12月6日『ひるおび!』で菅擁護を連発した恵俊彰

 先日、田崎史郎氏がワイドショーに出なくなった結果、安倍応援団番組『ひるおび!』(TBS)までもが、まともな安倍政権批判ができるようになっているとお伝えしたが、訂正しなければいけなくなった。やはり『ひるおび!』は『ひるおび!』だった。



 12月6日の放送で、「鉄壁の菅官房長官 説明に苦心 揺らぐ政権の“屋台骨”」として一連の「桜を見る会」での菅義偉官房長官の対応について特集したのだが、これがなんと菅官房長官大擁護大会だったのだ。とくに、MCの恵俊彰の無理やりな菅擁護は、ジャーナリズムとして以前に、テレビ番組の進行としてもちょっとありえないくらい不自然なものだった。



 あらためてその異常な中身を振り返ってみよう。番組はまず例の「バックアップデータは行政文書じゃない」というトンデモ発言が菅官房長官の口から飛び出した会見をVTRで紹介するところから始まった。VTRを受けて政治アナリストの伊藤惇夫氏や共同通信社論説委員の柿崎明二氏、岩井奉信日本大学教授といったコメンテーターが経緯や今後の見通しを解説していると、唐突にMCの恵がこんなことを言い出す。



「その菅官房長官、なんと今日お誕生日でした!」



 で、モニターには菅官房長官の顔写真とともに、「鉄壁の官房長官」「1948年12月6日生まれ」という文字が映し出されたのである。

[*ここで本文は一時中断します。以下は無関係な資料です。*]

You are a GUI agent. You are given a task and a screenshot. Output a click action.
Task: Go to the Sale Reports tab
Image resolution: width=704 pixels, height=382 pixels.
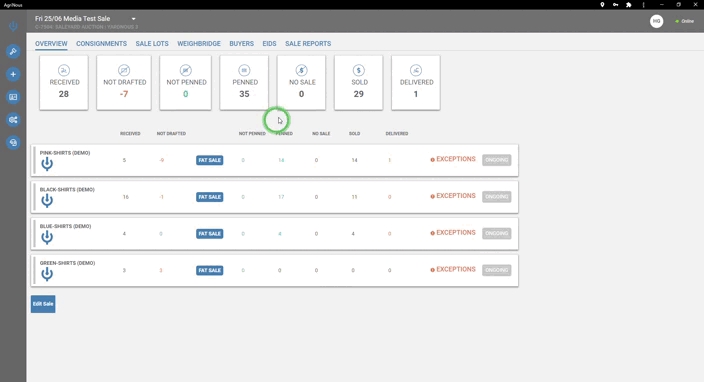(308, 44)
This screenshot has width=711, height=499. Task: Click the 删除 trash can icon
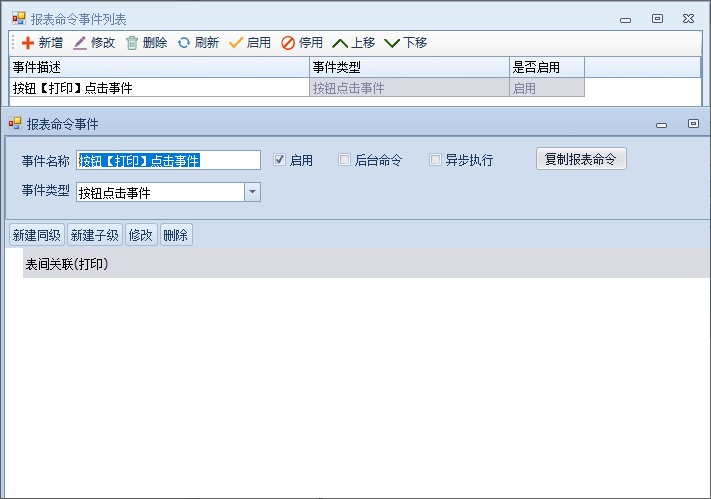132,43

 この謎展開に、スタジオ観覧者からも失笑の声がもれていたが、恵はお構いなし。誕生日話を続け、記者会見で誕生日を祝われた菅官房長官が返した言葉まで紹介し始める。



 それは、「政権発足以来、総理のリーダーシップのもとに何をなすべきかということを明確に掲げて、ひとつひとつの課題に全力で取り組んだ結果として、7年近く過ぎたのかというのが正直な気持ちであります」というおもしろくもなんともない定型のセリフなのだが、番組はご丁寧にフリップまで用意し読み上げたあと、実際に菅が話している映像まで流した。菅官房長官の会見を報じる番組は数あれど、こんな場面をわざわざ流したの、『ひるおび!』くらいだろう。

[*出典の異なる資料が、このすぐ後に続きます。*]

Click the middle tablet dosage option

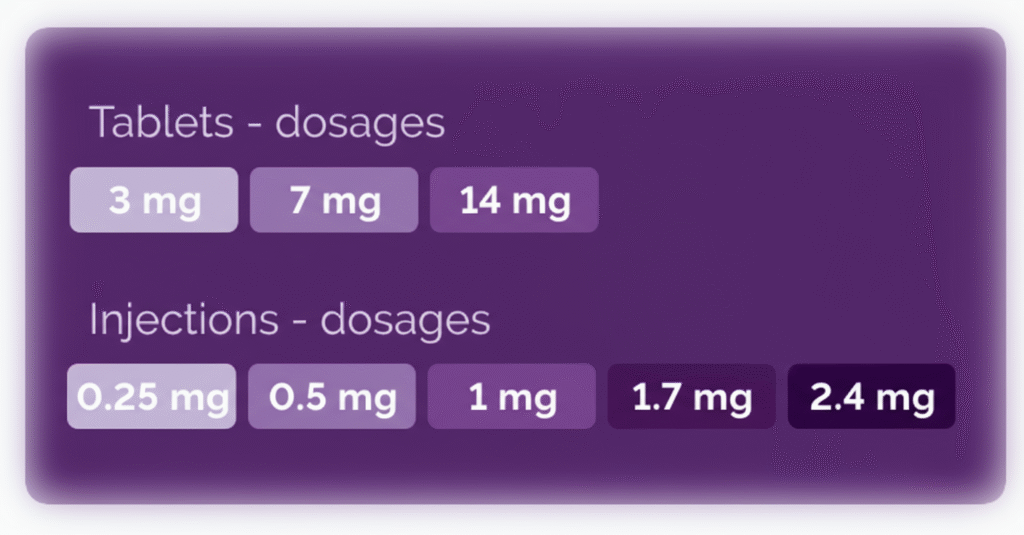click(334, 200)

 このあと、恵が「ここのところ、そのなんか『追い込まれてるんですか、菅官房長官』という目線でちょっと今日、お伝えしようと思うんですが」と言い出したので、ようやく「桜を見る会」問題に話が戻るのかと思ったら、さにあらず。八代英輝弁護士に向かってこう話を切り出した。



「菅官房長官というと、八代さん、ビシッと答えてらっしゃるという(イメージ)……」



 八代も「安定のガースーって言われるぐらいですからね」と阿吽の呼吸で答える。



 さらに恵は、曜日コメンテーターの三田寛子にもこう話を振る。



「ですから、伊藤(惇夫)さんに聞いたんですけれども、記者会見も多いじゃないですか。資料に自分で付箋を入れて、質問に対して的確に答えていくというのが菅官房長官という、三田さん、そういうイメージですか?」



 八代へのフリに続き、菅を褒めるコメントが欲しいというのがミエミエだろう。



 しかし、三田はこれに同調せず、「淡々といろんなピンチみたいなことがあっても乗り越えられて、冷静にすっとお話しされるイメージがあったんで、今回、見てて、モヤモヤ、不安っていうか、気もしますよねー」と、逆に最近の菅に対して「モヤモヤ」「不安」を感じるという国民の声を代弁。続いて、曜日コメンテーターでマーケティングアナリストの原田曜平氏からも「起きている出来事がめちゃくちゃレベルが低い」「バックアップできないとか破棄しちゃったとか、普通の会社だったら叩かれて終わり」「言い訳なんてほんとはない」と手厳しいコメントが発せられた。すると、恵はどちらの発言もまったく掘り下げず、スルーしてしまったのである。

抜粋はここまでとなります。